* Document passage:
((

BIOMEDICAL ENGINEERING IN LOW-RESOURCE SETTINGS (LRSS)
The United Nations’ 17 sustainable development goals are based on the principle of “leaving no one behind”. In particular, SDG3 focuses on Health and Wellbeing, striving for equitable healthcare access, worldwide. Notwithstanding, the actual situation is still far from being equitable. Although most of the world’s population is treated in low-income countries, only a small oligarchy of high-income countries rules the medical device market, setting and following de facto standards and minimum requirements, which do not take into consideration the scarcity of resources and the harsh conditions of low-resource settings. This mismatch hinders the safe and efficient functioning of medical devices, jeopardizing the life of patients and healthcare workers.

))

* Data segment:

((

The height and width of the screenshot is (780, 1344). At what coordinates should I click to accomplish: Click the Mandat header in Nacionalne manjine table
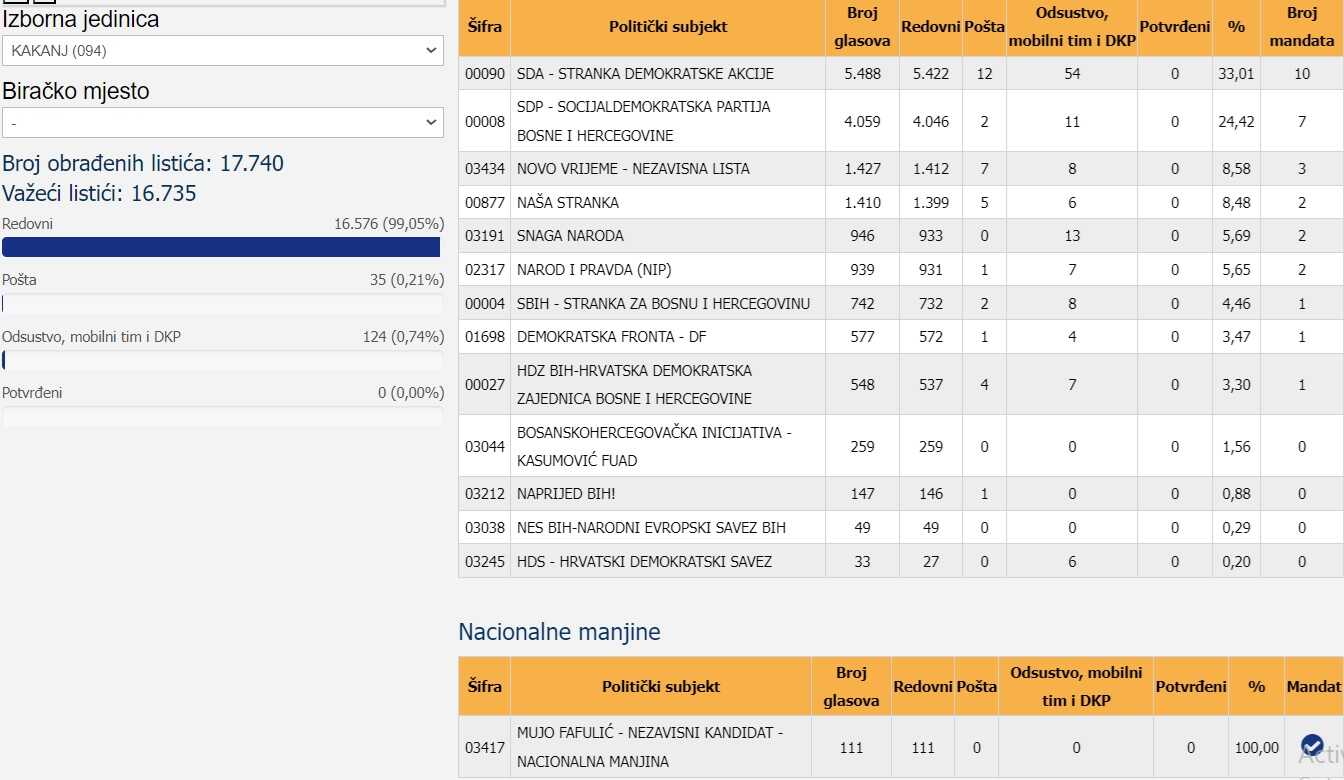[1313, 686]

))

* Things to do:
1 > In the passage on biomedical engineering in low-resource settings, which sustainable development goal focuses on Health and Wellbeing?
2 > Retype the passage on biomedical engineering in low-resource settings from "BIOMEDICAL ENGINEERING IN" up to and including "and healthcare workers.".
3 > Extend the passage on biomedical engineering in low-resource settings, picking up after its final sentence.

* Responses to the exercise:
1 > SDG3

2 >
BIOMEDICAL ENGINEERING IN LOW-RESOURCE SETTINGS (LRSS)
The United Nations’ 17 sustainable development goals are based on the principle of “leaving no one behind”. In particular, SDG3 focuses on Health and Wellbeing, striving for equitable healthcare access, worldwide. Notwithstanding, the actual situation is still far from being equitable. Although most of the world’s population is treated in low-income countries, only a small oligarchy of high-income countries rules the medical device market, setting and following de facto standards and minimum requirements, which do not take into consideration the scarcity of resources and the harsh conditions of low-resource settings. This mismatch hinders the safe and efficient functioning of medical devices, jeopardizing the life of patients and healthcare workers.

3 >
In this context, the Applied Biomedical Signal Processing Intelligent eHealth Lab (ABSPIE) has been working on several projects since 2016. Several field studies were run to assess the main challenges and conditions of local medical devices and location, in South Africa, Ethiopia, Uganda, and Benin. These studies informed the creation of a framework for assessing medical locations in low-resource settings , of a framework for designing medical devices resilient to low-resource settings, and several frugal designs of medical devices. In fact, the ABSPIE lab aims to leverage novel technologies such as 3D printing, AI and mHealth, to bypass some of the most recurrent challenges of these settings (e.g., lack of expertise, lack of spare parts, etc.), also fostering local communities through circular economy. Prior to the design of particular medical devices, a new framework for the contextualized design of medical devices resilient to low-resource settings was created.
As regards the design of medical devices, in the field of AI and mHealth, members of the lab have been working on a smartphone based pupillometer to screen for brain trauma, an app with 3D-printed accessories for screening for diabetic neuropathies, and the validation of a machine learning algorithm for detecting pneumonia in low-resource settings. Following a scoping review on the use of mHealth to diagnose and manage hypertension in Africa, a systematic literature review is currently investigating the current state of the art in the use of technologies for healthcare provision of hypertension in Sub-Saharan Africa. Other two systematic reviews concerning maternal care have been recently performed.
As regards 3D printing projects, members of the lab have been working on a condom-based 3D-printed intrauterine balloon tamponade, and a 3D-printed activated charcoal inlet filter for oxygen concentrators. Finally, a newborn vest for treating jaundice was also designed, based on LEDs and optical fibers.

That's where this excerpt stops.